→ **INSTRUCTIONS FOR THE TASK**:
Reproduce every one of these lines word for word, with nothing changed.

* begin EXTRACTED MATERIAL *

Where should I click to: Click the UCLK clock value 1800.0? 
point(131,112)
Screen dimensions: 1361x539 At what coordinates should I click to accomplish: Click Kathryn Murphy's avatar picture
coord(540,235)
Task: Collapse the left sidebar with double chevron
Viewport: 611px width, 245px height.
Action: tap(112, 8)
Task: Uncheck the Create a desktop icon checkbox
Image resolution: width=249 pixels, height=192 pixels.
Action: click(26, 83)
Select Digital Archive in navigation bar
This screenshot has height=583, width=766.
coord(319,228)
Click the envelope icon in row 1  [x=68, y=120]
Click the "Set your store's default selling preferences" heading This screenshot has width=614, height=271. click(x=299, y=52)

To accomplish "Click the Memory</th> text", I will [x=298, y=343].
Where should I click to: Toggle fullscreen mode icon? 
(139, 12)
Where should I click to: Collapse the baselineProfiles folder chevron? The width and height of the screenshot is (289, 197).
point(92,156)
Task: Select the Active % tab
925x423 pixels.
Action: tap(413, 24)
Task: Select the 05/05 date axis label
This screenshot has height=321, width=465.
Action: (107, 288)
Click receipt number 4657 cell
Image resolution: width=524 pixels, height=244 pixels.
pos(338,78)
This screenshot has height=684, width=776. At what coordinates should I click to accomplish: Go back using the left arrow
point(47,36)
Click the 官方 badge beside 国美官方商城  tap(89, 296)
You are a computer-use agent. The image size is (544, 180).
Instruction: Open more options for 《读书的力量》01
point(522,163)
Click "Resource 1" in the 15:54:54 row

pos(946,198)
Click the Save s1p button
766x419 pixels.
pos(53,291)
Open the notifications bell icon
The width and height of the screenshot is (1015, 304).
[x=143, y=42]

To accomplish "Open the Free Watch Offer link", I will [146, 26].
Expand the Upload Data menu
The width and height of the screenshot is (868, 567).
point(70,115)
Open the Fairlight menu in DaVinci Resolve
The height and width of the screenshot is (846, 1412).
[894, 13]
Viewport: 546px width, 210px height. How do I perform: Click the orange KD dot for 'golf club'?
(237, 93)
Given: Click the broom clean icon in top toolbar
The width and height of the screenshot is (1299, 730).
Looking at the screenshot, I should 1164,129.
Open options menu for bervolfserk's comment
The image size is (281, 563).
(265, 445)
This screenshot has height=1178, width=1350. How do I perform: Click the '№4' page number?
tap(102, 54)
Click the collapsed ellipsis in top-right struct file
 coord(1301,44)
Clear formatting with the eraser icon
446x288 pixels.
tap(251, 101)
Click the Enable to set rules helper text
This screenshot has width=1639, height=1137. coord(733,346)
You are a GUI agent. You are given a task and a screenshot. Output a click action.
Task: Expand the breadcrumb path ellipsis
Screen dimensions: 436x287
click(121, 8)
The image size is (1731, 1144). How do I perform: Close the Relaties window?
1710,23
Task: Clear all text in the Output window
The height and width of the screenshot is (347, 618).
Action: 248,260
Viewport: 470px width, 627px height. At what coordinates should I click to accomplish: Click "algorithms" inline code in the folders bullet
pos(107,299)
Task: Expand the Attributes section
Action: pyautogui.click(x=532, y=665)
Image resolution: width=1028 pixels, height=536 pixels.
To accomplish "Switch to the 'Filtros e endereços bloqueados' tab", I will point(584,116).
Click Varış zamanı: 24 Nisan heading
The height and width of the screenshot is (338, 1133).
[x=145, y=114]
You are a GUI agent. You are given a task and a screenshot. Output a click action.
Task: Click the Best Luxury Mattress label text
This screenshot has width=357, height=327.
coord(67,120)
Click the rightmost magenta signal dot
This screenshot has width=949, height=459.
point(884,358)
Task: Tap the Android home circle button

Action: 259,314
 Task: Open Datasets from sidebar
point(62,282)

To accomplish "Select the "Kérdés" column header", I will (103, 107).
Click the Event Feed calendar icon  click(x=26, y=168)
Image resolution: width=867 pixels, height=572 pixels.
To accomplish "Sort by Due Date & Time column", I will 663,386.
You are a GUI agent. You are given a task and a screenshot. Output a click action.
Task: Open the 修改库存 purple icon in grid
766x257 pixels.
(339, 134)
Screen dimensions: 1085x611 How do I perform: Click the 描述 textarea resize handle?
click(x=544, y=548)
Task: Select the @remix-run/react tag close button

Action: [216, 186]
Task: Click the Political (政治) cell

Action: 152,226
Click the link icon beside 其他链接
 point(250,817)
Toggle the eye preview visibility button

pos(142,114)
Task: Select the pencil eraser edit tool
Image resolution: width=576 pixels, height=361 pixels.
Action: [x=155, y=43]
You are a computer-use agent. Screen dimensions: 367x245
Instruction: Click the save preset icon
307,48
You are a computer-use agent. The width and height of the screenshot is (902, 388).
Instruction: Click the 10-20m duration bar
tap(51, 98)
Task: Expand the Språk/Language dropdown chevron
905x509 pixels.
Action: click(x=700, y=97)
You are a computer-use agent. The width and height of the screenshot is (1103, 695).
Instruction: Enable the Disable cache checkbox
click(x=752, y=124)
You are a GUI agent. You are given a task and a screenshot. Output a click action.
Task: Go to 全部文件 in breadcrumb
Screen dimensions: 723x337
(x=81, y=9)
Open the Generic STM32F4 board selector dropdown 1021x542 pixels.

* end EXTRACTED MATERIAL *

→ **CORRECT RESPONSE**:
Where should I click to: Click the UCLK clock value 1800.0? 
point(131,112)
Screen dimensions: 1361x539 At what coordinates should I click to accomplish: Click Kathryn Murphy's avatar picture
coord(540,235)
Task: Collapse the left sidebar with double chevron
Viewport: 611px width, 245px height.
Action: tap(112, 8)
Task: Uncheck the Create a desktop icon checkbox
Image resolution: width=249 pixels, height=192 pixels.
Action: click(26, 83)
Select Digital Archive in navigation bar
This screenshot has height=583, width=766.
coord(319,228)
Click the envelope icon in row 1  [x=68, y=120]
Click the "Set your store's default selling preferences" heading This screenshot has width=614, height=271. click(x=299, y=52)

To accomplish "Click the Memory</th> text", I will [x=298, y=343].
Where should I click to: Toggle fullscreen mode icon? 
(139, 12)
Where should I click to: Collapse the baselineProfiles folder chevron? The width and height of the screenshot is (289, 197).
point(92,156)
Task: Select the Active % tab
925x423 pixels.
Action: tap(413, 24)
Task: Select the 05/05 date axis label
This screenshot has height=321, width=465.
Action: (107, 288)
Click receipt number 4657 cell
Image resolution: width=524 pixels, height=244 pixels.
pos(338,78)
This screenshot has height=684, width=776. At what coordinates should I click to accomplish: Go back using the left arrow
point(47,36)
Click the 官方 badge beside 国美官方商城  tap(89, 296)
You are a computer-use agent. The image size is (544, 180).
Instruction: Open more options for 《读书的力量》01
point(522,163)
Click "Resource 1" in the 15:54:54 row

pos(946,198)
Click the Save s1p button
766x419 pixels.
pos(53,291)
Open the notifications bell icon
The width and height of the screenshot is (1015, 304).
[x=143, y=42]

To accomplish "Open the Free Watch Offer link", I will [146, 26].
Expand the Upload Data menu
The width and height of the screenshot is (868, 567).
point(70,115)
Open the Fairlight menu in DaVinci Resolve
The height and width of the screenshot is (846, 1412).
[894, 13]
Viewport: 546px width, 210px height. How do I perform: Click the orange KD dot for 'golf club'?
(237, 93)
Given: Click the broom clean icon in top toolbar
The width and height of the screenshot is (1299, 730).
Looking at the screenshot, I should 1164,129.
Open options menu for bervolfserk's comment
The image size is (281, 563).
(265, 445)
This screenshot has height=1178, width=1350. How do I perform: Click the '№4' page number?
tap(102, 54)
Click the collapsed ellipsis in top-right struct file
 coord(1301,44)
Clear formatting with the eraser icon
446x288 pixels.
tap(251, 101)
Click the Enable to set rules helper text
This screenshot has width=1639, height=1137. coord(733,346)
You are a GUI agent. You are given a task and a screenshot. Output a click action.
Task: Expand the breadcrumb path ellipsis
Screen dimensions: 436x287
click(121, 8)
The image size is (1731, 1144). How do I perform: Close the Relaties window?
1710,23
Task: Clear all text in the Output window
The height and width of the screenshot is (347, 618).
Action: 248,260
Viewport: 470px width, 627px height. At what coordinates should I click to accomplish: Click "algorithms" inline code in the folders bullet
pos(107,299)
Task: Expand the Attributes section
Action: pyautogui.click(x=532, y=665)
Image resolution: width=1028 pixels, height=536 pixels.
To accomplish "Switch to the 'Filtros e endereços bloqueados' tab", I will point(584,116).
Click Varış zamanı: 24 Nisan heading
The height and width of the screenshot is (338, 1133).
[x=145, y=114]
You are a GUI agent. You are given a task and a screenshot. Output a click action.
Task: Click the Best Luxury Mattress label text
This screenshot has width=357, height=327.
coord(67,120)
Click the rightmost magenta signal dot
This screenshot has width=949, height=459.
point(884,358)
Task: Tap the Android home circle button

Action: 259,314
 Task: Open Datasets from sidebar
point(62,282)

To accomplish "Select the "Kérdés" column header", I will (103, 107).
Click the Event Feed calendar icon  click(x=26, y=168)
Image resolution: width=867 pixels, height=572 pixels.
To accomplish "Sort by Due Date & Time column", I will 663,386.
You are a GUI agent. You are given a task and a screenshot. Output a click action.
Task: Open the 修改库存 purple icon in grid
766x257 pixels.
(339, 134)
Screen dimensions: 1085x611 How do I perform: Click the 描述 textarea resize handle?
click(x=544, y=548)
Task: Select the @remix-run/react tag close button

Action: [216, 186]
Task: Click the Political (政治) cell

Action: 152,226
Click the link icon beside 其他链接
 point(250,817)
Toggle the eye preview visibility button

pos(142,114)
Task: Select the pencil eraser edit tool
Image resolution: width=576 pixels, height=361 pixels.
Action: [x=155, y=43]
You are a computer-use agent. Screen dimensions: 367x245
Instruction: Click the save preset icon
307,48
You are a computer-use agent. The width and height of the screenshot is (902, 388).
Instruction: Click the 10-20m duration bar
tap(51, 98)
Task: Expand the Språk/Language dropdown chevron
905x509 pixels.
Action: click(x=700, y=97)
You are a computer-use agent. The width and height of the screenshot is (1103, 695).
Instruction: Enable the Disable cache checkbox
click(x=752, y=124)
You are a GUI agent. You are given a task and a screenshot. Output a click action.
Task: Go to 全部文件 in breadcrumb
Screen dimensions: 723x337
(x=81, y=9)
Open the Generic STM32F4 board selector dropdown 1021x542 pixels.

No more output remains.